(Rows taken from a dataset)
**********
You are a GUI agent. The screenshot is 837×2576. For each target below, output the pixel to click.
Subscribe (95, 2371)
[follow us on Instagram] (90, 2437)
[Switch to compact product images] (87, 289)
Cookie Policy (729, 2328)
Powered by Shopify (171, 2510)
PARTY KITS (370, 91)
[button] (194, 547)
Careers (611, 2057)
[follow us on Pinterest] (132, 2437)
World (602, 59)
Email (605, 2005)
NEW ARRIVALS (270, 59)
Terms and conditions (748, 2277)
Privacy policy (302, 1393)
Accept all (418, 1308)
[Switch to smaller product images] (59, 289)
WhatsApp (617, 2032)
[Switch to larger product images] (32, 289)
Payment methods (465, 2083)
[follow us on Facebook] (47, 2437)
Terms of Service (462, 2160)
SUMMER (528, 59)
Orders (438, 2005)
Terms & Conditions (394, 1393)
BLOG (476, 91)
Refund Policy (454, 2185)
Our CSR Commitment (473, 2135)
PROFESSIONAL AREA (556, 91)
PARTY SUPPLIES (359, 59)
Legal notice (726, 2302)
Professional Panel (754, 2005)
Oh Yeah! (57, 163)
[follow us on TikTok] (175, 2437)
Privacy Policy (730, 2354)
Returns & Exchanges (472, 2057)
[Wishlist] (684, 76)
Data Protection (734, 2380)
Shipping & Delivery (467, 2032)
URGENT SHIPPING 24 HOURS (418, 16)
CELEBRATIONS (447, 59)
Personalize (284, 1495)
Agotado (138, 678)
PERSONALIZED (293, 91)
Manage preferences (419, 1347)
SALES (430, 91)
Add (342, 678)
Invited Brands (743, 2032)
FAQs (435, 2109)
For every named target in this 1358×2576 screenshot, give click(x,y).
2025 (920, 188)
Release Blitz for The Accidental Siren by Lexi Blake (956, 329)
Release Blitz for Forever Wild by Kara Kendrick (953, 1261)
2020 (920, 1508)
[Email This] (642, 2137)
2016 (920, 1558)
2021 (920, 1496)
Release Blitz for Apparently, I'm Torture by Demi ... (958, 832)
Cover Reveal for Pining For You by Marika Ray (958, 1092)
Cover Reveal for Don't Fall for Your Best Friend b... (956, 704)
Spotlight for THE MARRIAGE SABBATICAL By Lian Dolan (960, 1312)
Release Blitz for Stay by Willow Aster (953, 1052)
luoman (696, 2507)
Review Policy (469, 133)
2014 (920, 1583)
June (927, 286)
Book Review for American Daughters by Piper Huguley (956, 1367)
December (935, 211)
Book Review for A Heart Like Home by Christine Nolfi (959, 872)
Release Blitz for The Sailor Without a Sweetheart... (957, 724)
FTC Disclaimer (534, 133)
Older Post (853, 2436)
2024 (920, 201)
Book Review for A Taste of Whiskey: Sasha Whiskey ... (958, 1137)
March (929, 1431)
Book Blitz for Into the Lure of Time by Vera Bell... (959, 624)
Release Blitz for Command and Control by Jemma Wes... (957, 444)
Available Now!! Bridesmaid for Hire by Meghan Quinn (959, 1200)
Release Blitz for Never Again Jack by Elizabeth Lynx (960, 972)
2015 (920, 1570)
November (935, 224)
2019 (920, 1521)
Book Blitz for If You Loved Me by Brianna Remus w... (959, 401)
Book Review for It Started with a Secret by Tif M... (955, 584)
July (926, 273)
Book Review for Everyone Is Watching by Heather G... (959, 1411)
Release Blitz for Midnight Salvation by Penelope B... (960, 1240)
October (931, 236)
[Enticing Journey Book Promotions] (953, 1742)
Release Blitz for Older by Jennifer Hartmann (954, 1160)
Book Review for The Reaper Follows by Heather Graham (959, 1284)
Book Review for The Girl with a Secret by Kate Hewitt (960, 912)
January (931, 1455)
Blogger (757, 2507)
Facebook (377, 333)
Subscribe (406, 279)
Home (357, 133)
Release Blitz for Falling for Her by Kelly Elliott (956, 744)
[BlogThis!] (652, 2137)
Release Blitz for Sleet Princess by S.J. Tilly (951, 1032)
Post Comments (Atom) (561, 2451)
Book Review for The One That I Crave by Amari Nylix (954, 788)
**********
TO DO:
Present every line of the items above as a numbered list, leaving out any blank lines.

EXERCISE SOLUTION:
1. You are a GUI agent. The screenshot is 837×2576. For each target below, output the pixel to click.
2. Subscribe (95, 2371)
3. [follow us on Instagram] (90, 2437)
4. [Switch to compact product images] (87, 289)
5. Cookie Policy (729, 2328)
6. Powered by Shopify (171, 2510)
7. PARTY KITS (370, 91)
8. [button] (194, 547)
9. Careers (611, 2057)
10. [follow us on Pinterest] (132, 2437)
11. World (602, 59)
12. Email (605, 2005)
13. NEW ARRIVALS (270, 59)
14. Terms and conditions (748, 2277)
15. Privacy policy (302, 1393)
16. Accept all (418, 1308)
17. [Switch to smaller product images] (59, 289)
18. WhatsApp (617, 2032)
19. [Switch to larger product images] (32, 289)
20. Payment methods (465, 2083)
21. [follow us on Facebook] (47, 2437)
22. Terms of Service (462, 2160)
23. SUMMER (528, 59)
24. Orders (438, 2005)
25. Terms & Conditions (394, 1393)
26. BLOG (476, 91)
27. Refund Policy (454, 2185)
28. Our CSR Commitment (473, 2135)
29. PROFESSIONAL AREA (556, 91)
30. PARTY SUPPLIES (359, 59)
31. Legal notice (726, 2302)
32. Professional Panel (754, 2005)
33. Oh Yeah! (57, 163)
34. [follow us on TikTok] (175, 2437)
35. Privacy Policy (730, 2354)
36. Returns & Exchanges (472, 2057)
37. [Wishlist] (684, 76)
38. Data Protection (734, 2380)
39. Shipping & Delivery (467, 2032)
40. URGENT SHIPPING 24 HOURS (418, 16)
41. CELEBRATIONS (447, 59)
42. Personalize (284, 1495)
43. Agotado (138, 678)
44. PERSONALIZED (293, 91)
45. Manage preferences (419, 1347)
46. SALES (430, 91)
47. Add (342, 678)
48. Invited Brands (743, 2032)
49. FAQs (435, 2109)
50. For every named target in this 1358×2576 screenshot, give click(x,y).
51. 2025 (920, 188)
52. Release Blitz for The Accidental Siren by Lexi Blake (956, 329)
53. Release Blitz for Forever Wild by Kara Kendrick (953, 1261)
54. 2020 (920, 1508)
55. [Email This] (642, 2137)
56. 2016 (920, 1558)
57. 2021 (920, 1496)
58. Release Blitz for Apparently, I'm Torture by Demi ... (958, 832)
59. Cover Reveal for Pining For You by Marika Ray (958, 1092)
60. Cover Reveal for Don't Fall for Your Best Friend b... (956, 704)
61. Spotlight for THE MARRIAGE SABBATICAL By Lian Dolan (960, 1312)
62. Release Blitz for Stay by Willow Aster (953, 1052)
63. luoman (696, 2507)
64. Review Policy (469, 133)
65. 2014 (920, 1583)
66. June (927, 286)
67. Book Review for American Daughters by Piper Huguley (956, 1367)
68. December (935, 211)
69. Book Review for A Heart Like Home by Christine Nolfi (959, 872)
70. Release Blitz for The Sailor Without a Sweetheart... (957, 724)
71. FTC Disclaimer (534, 133)
72. Older Post (853, 2436)
73. 2024 (920, 201)
74. Book Review for A Taste of Whiskey: Sasha Whiskey ... (958, 1137)
75. March (929, 1431)
76. Book Blitz for Into the Lure of Time by Vera Bell... (959, 624)
77. Release Blitz for Command and Control by Jemma Wes... (957, 444)
78. Available Now!! Bridesmaid for Hire by Meghan Quinn (959, 1200)
79. Release Blitz for Never Again Jack by Elizabeth Lynx (960, 972)
80. 2015 (920, 1570)
81. November (935, 224)
82. 2019 (920, 1521)
83. Book Blitz for If You Loved Me by Brianna Remus w... (959, 401)
84. Book Review for It Started with a Secret by Tif M... (955, 584)
85. July (926, 273)
86. Book Review for Everyone Is Watching by Heather G... (959, 1411)
87. Release Blitz for Midnight Salvation by Penelope B... (960, 1240)
88. October (931, 236)
89. [Enticing Journey Book Promotions] (953, 1742)
90. Release Blitz for Older by Jennifer Hartmann (954, 1160)
91. Book Review for The Reaper Follows by Heather Graham (959, 1284)
92. Book Review for The Girl with a Secret by Kate Hewitt (960, 912)
93. January (931, 1455)
94. Blogger (757, 2507)
95. Facebook (377, 333)
96. Subscribe (406, 279)
97. Home (357, 133)
98. Release Blitz for Falling for Her by Kelly Elliott (956, 744)
99. [BlogThis!] (652, 2137)
100. Release Blitz for Sleet Princess by S.J. Tilly (951, 1032)
101. Post Comments (Atom) (561, 2451)
102. Book Review for The One That I Crave by Amari Nylix (954, 788)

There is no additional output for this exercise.